Every line of the material is to be quoted verbatim, minus the pictures.

--------

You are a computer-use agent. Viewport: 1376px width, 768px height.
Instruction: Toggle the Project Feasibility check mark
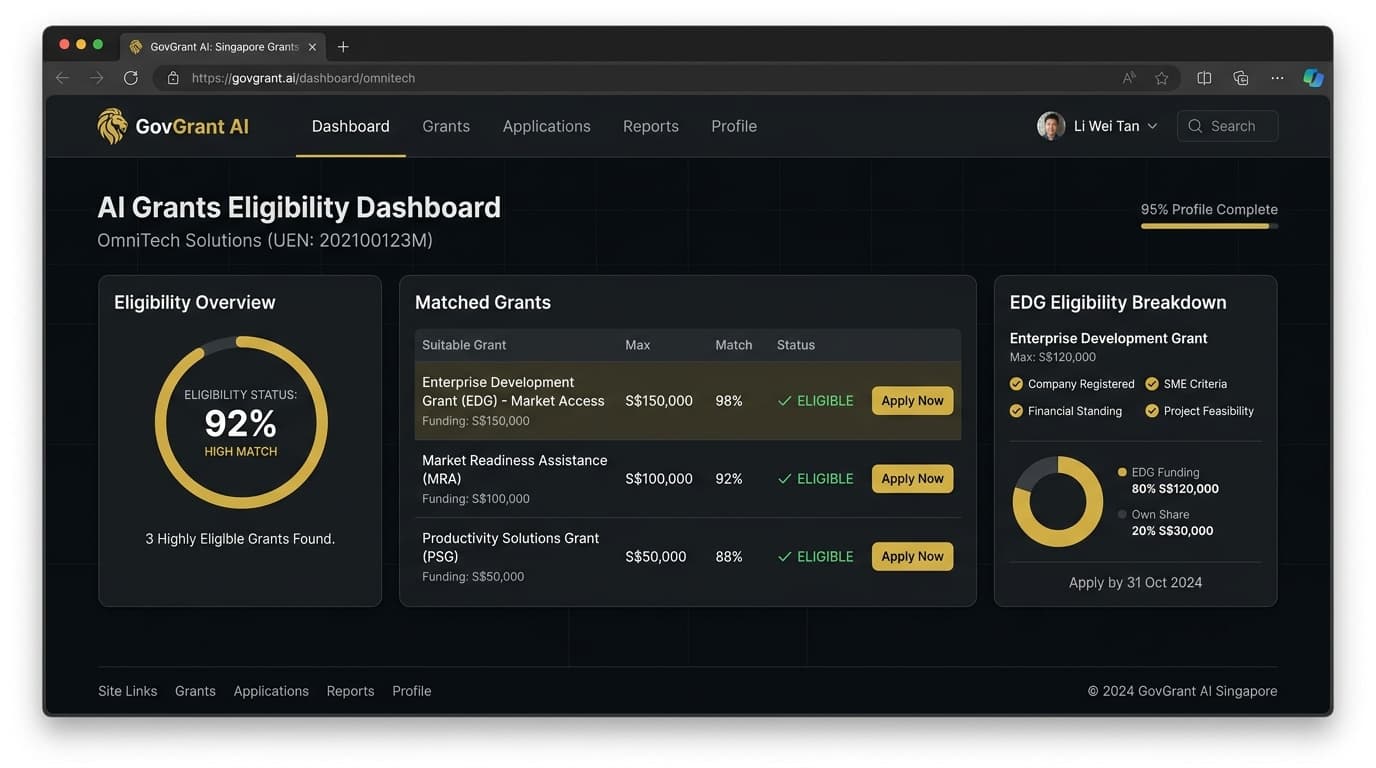point(1152,411)
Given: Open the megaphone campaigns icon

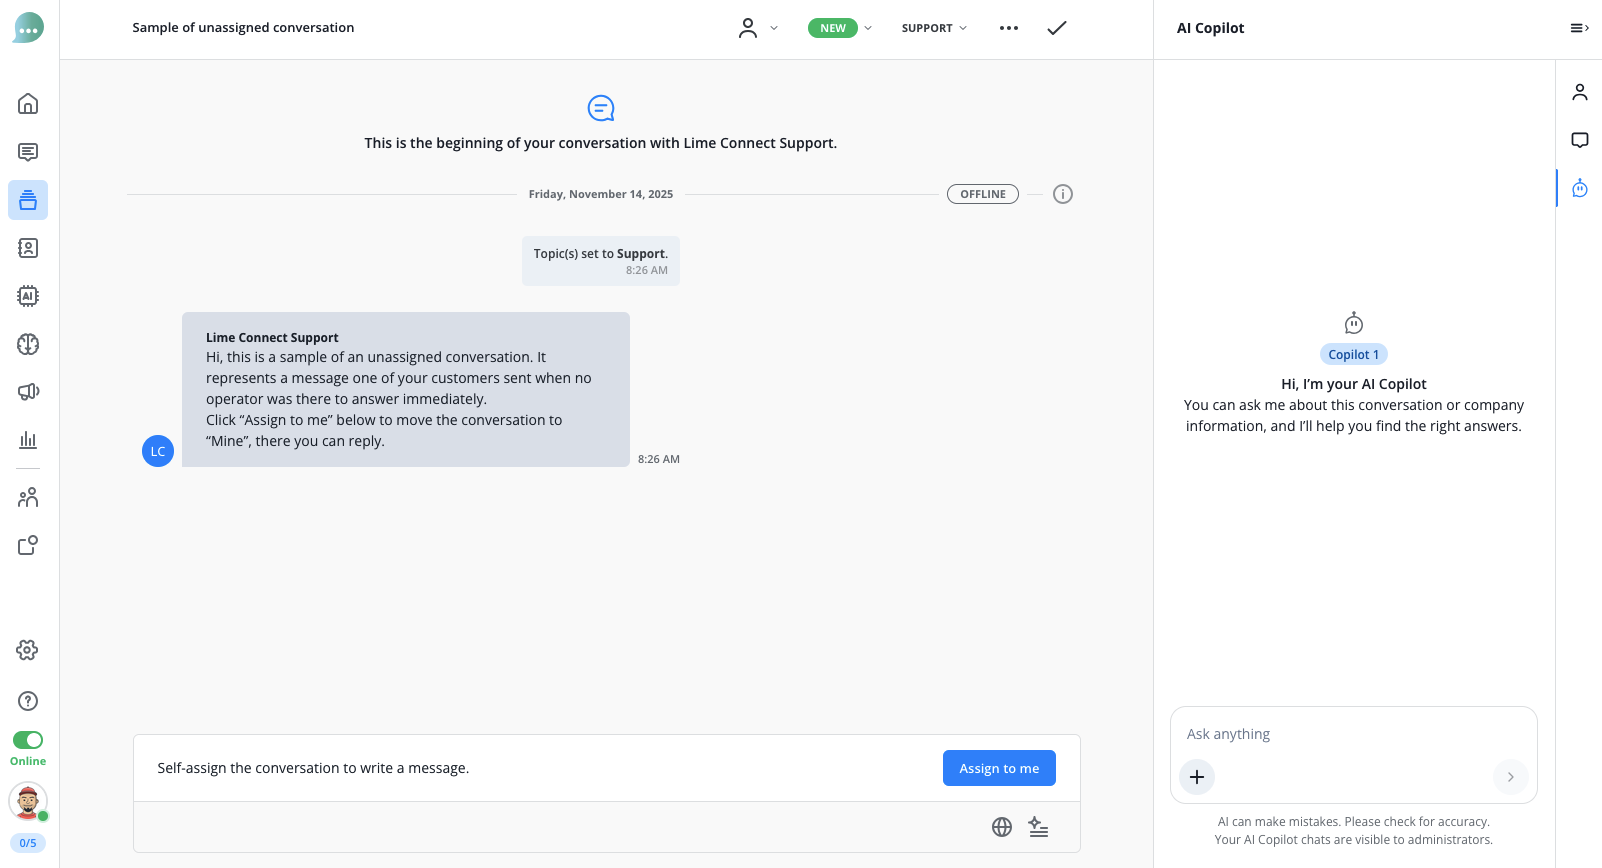Looking at the screenshot, I should 28,392.
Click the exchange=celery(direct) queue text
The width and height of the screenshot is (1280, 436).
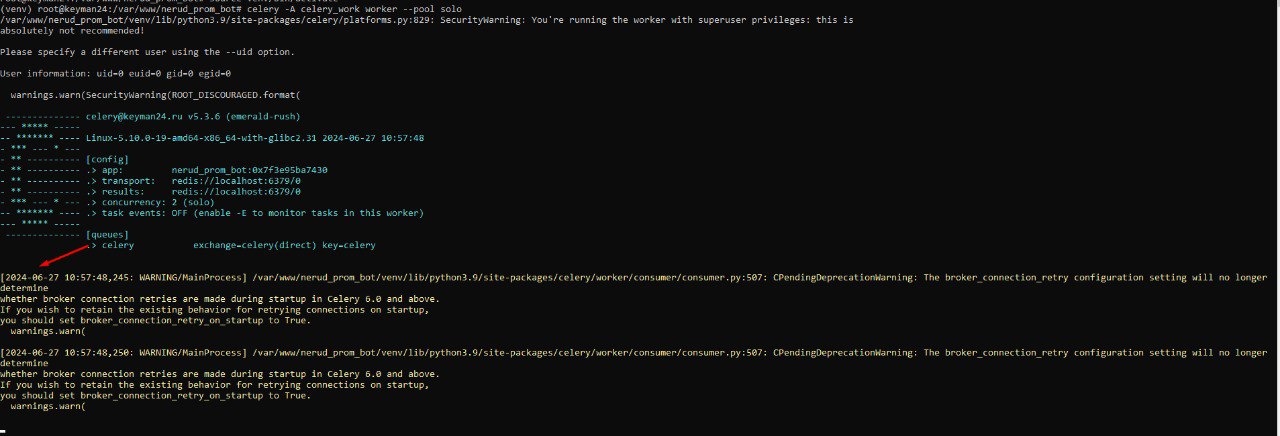(262, 245)
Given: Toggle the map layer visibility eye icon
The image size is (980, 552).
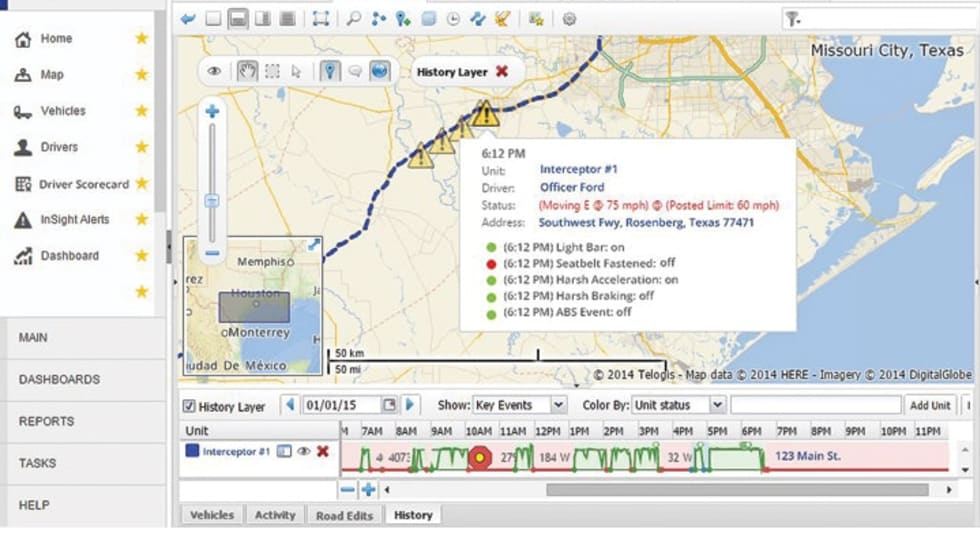Looking at the screenshot, I should pos(214,71).
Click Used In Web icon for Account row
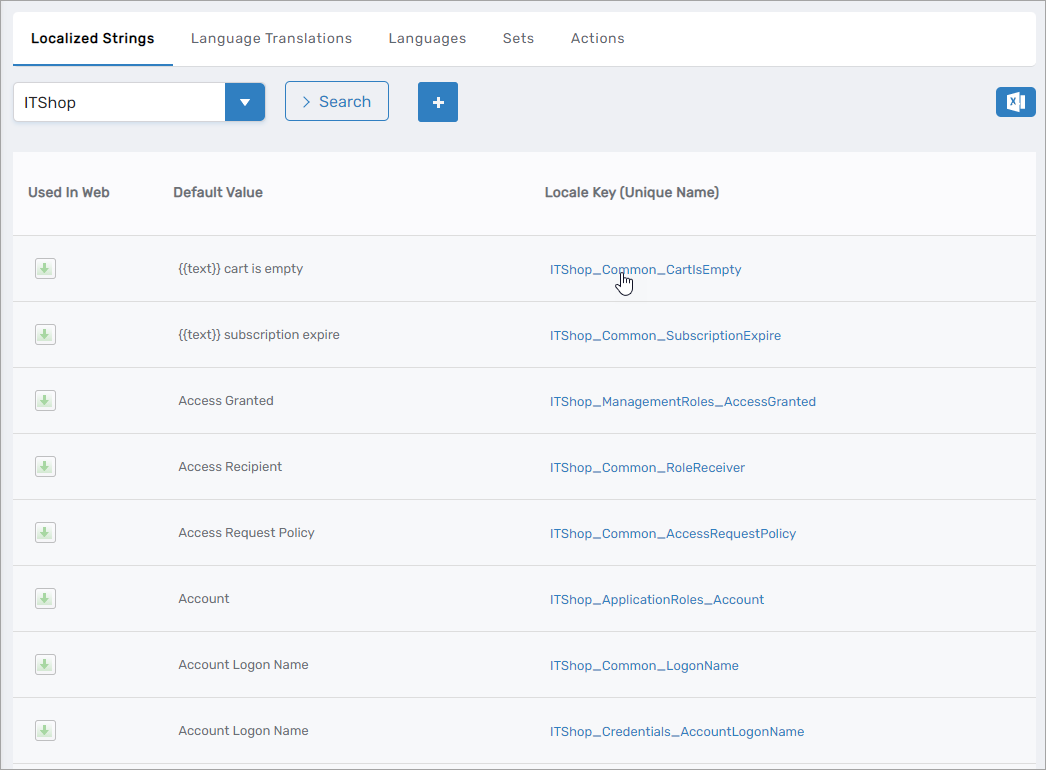Image resolution: width=1046 pixels, height=770 pixels. click(x=45, y=599)
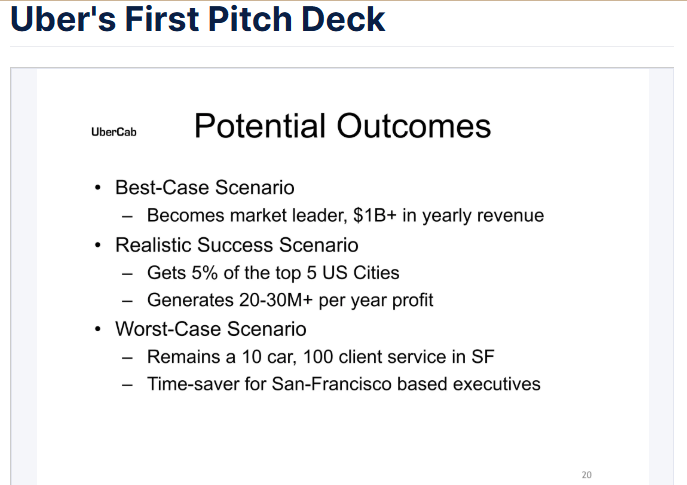Screen dimensions: 687x485
Task: Click the "Uber's First Pitch Deck" heading
Action: coord(197,19)
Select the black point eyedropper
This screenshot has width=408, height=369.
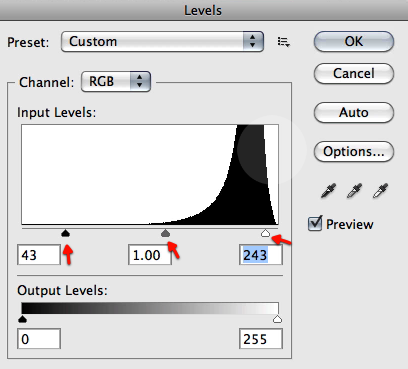(328, 191)
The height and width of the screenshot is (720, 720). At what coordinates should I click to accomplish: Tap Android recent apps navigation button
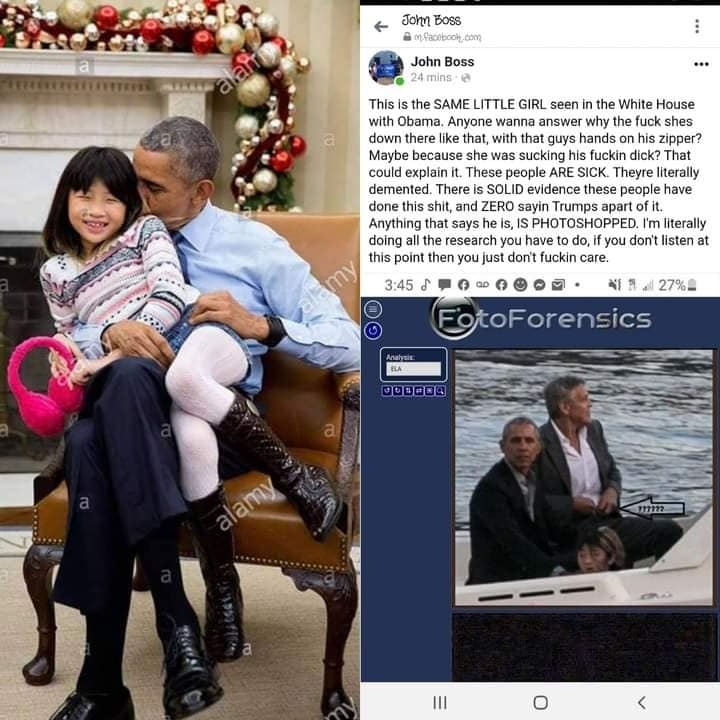[x=440, y=702]
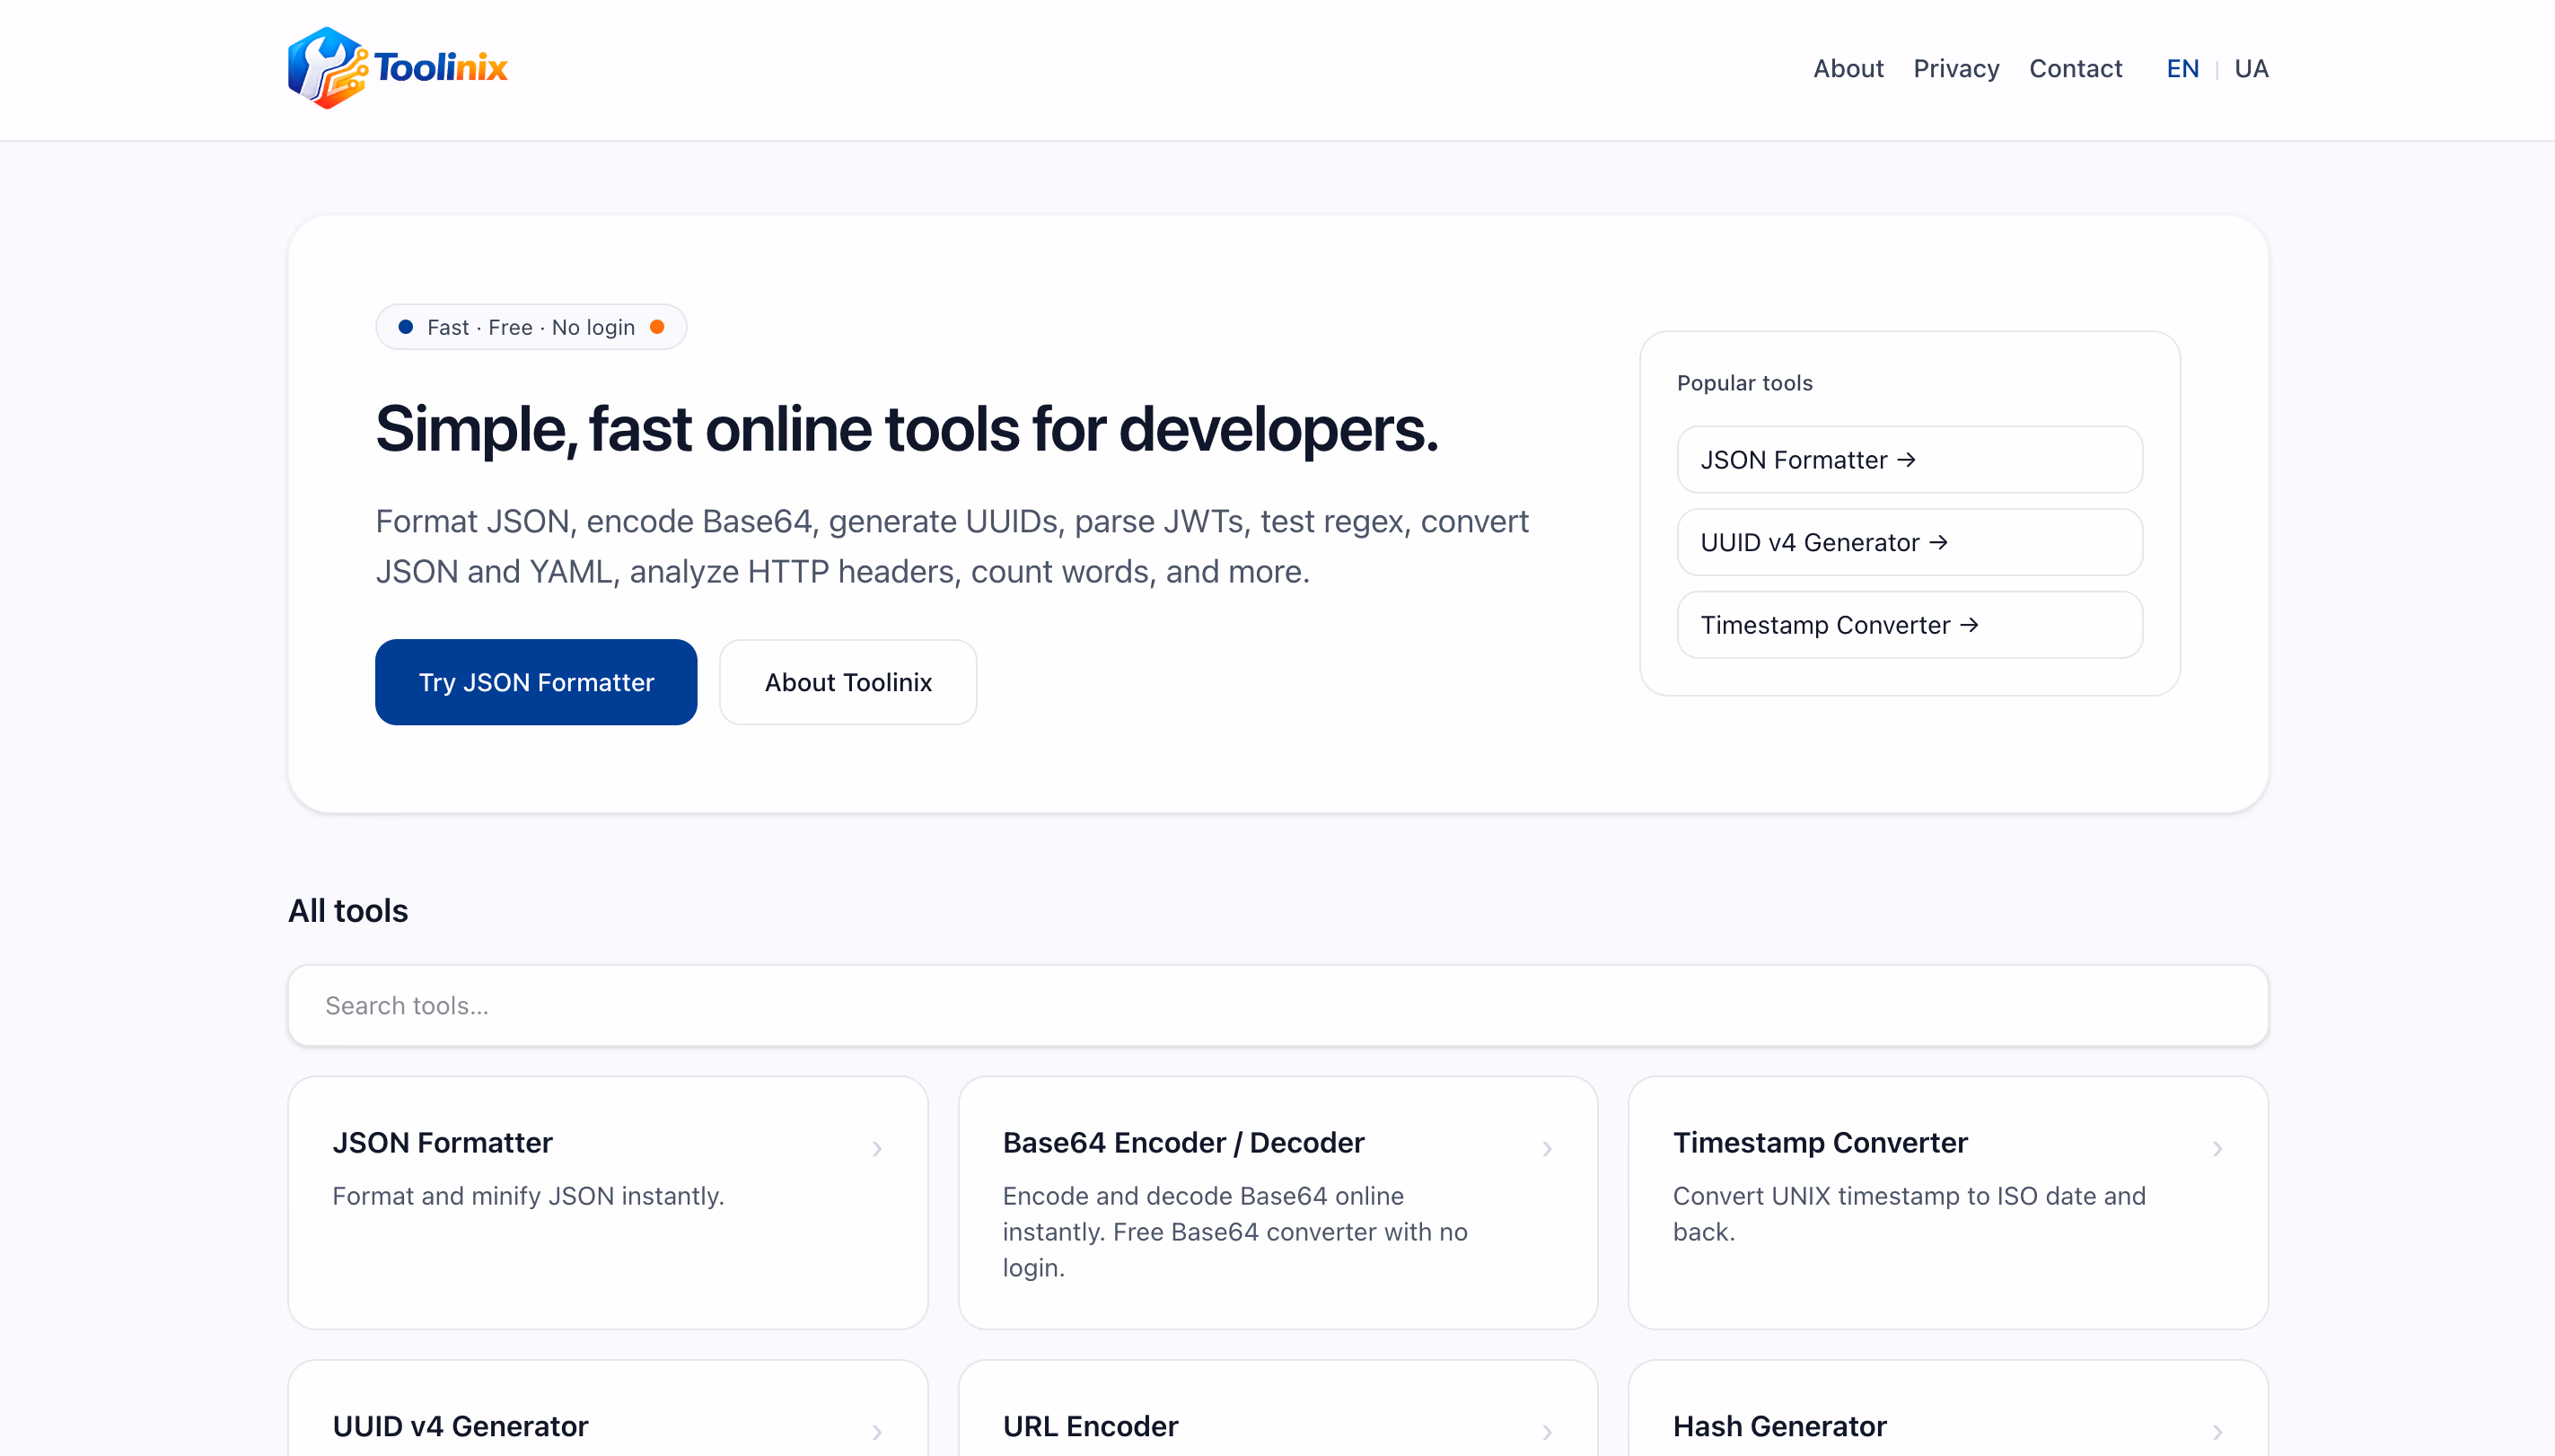This screenshot has height=1456, width=2555.
Task: Switch language to EN
Action: pyautogui.click(x=2182, y=68)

--------

Solution to this exercise:
You are a computer-use agent. Viewport: 1376px width, 768px height.
Instruction: Toggle the Project Feasibility check mark
point(1152,411)
Given: Open the megaphone campaigns icon

Looking at the screenshot, I should 28,392.
Click the exchange=celery(direct) queue text
The width and height of the screenshot is (1280, 436).
(262, 245)
Given: Toggle the map layer visibility eye icon
The image size is (980, 552).
Looking at the screenshot, I should pos(214,71).
Click Used In Web icon for Account row
Image resolution: width=1046 pixels, height=770 pixels. click(x=45, y=599)
Screen dimensions: 687x485
Task: Click the "Uber's First Pitch Deck" heading
Action: coord(197,19)
Select the black point eyedropper
This screenshot has width=408, height=369.
(328, 191)
The height and width of the screenshot is (720, 720). At what coordinates should I click to accomplish: Tap Android recent apps navigation button
[x=440, y=702]
This screenshot has height=1456, width=2555.
Task: Switch language to EN
Action: pyautogui.click(x=2182, y=68)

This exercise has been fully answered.